What you need to do: Display each line of the records below that contains the string "height", copying those lines in full.
/---
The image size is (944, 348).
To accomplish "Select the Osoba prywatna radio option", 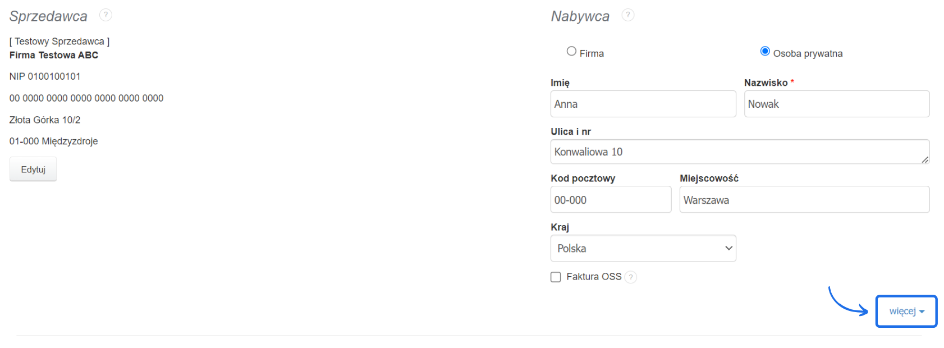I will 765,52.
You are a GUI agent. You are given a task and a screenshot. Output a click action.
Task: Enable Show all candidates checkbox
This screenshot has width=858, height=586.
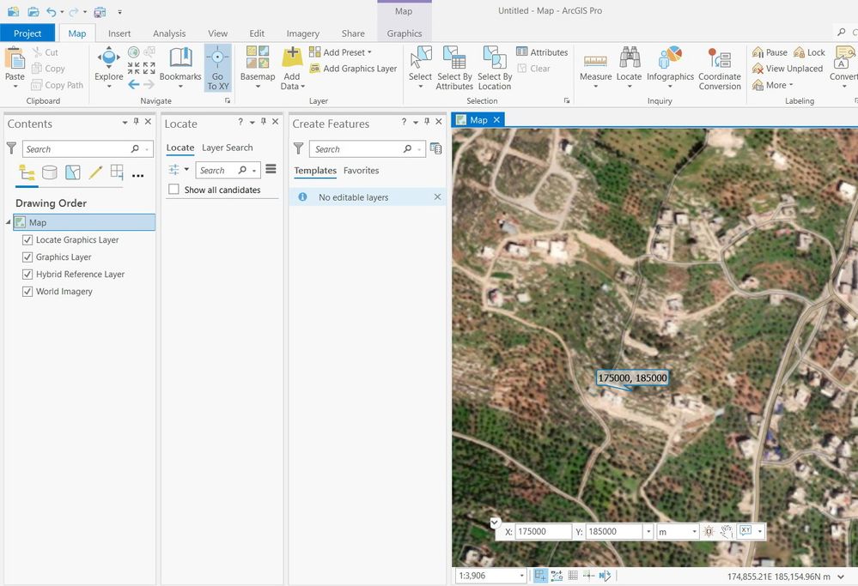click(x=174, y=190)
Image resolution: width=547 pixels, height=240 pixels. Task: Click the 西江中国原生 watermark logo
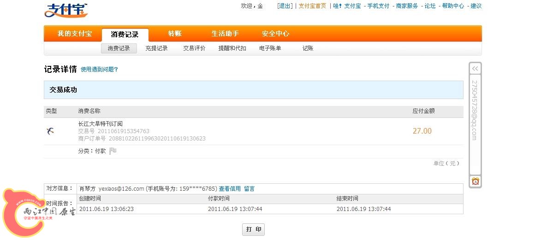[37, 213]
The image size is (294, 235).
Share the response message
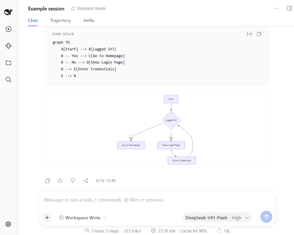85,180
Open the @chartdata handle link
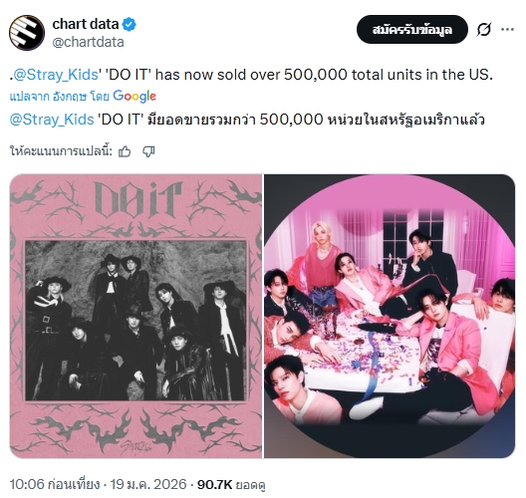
\---
Solution to this exercise:
This screenshot has width=858, height=586.
Image resolution: width=547 pixels, height=240 pixels. Task: Click the 西江中国原生 watermark logo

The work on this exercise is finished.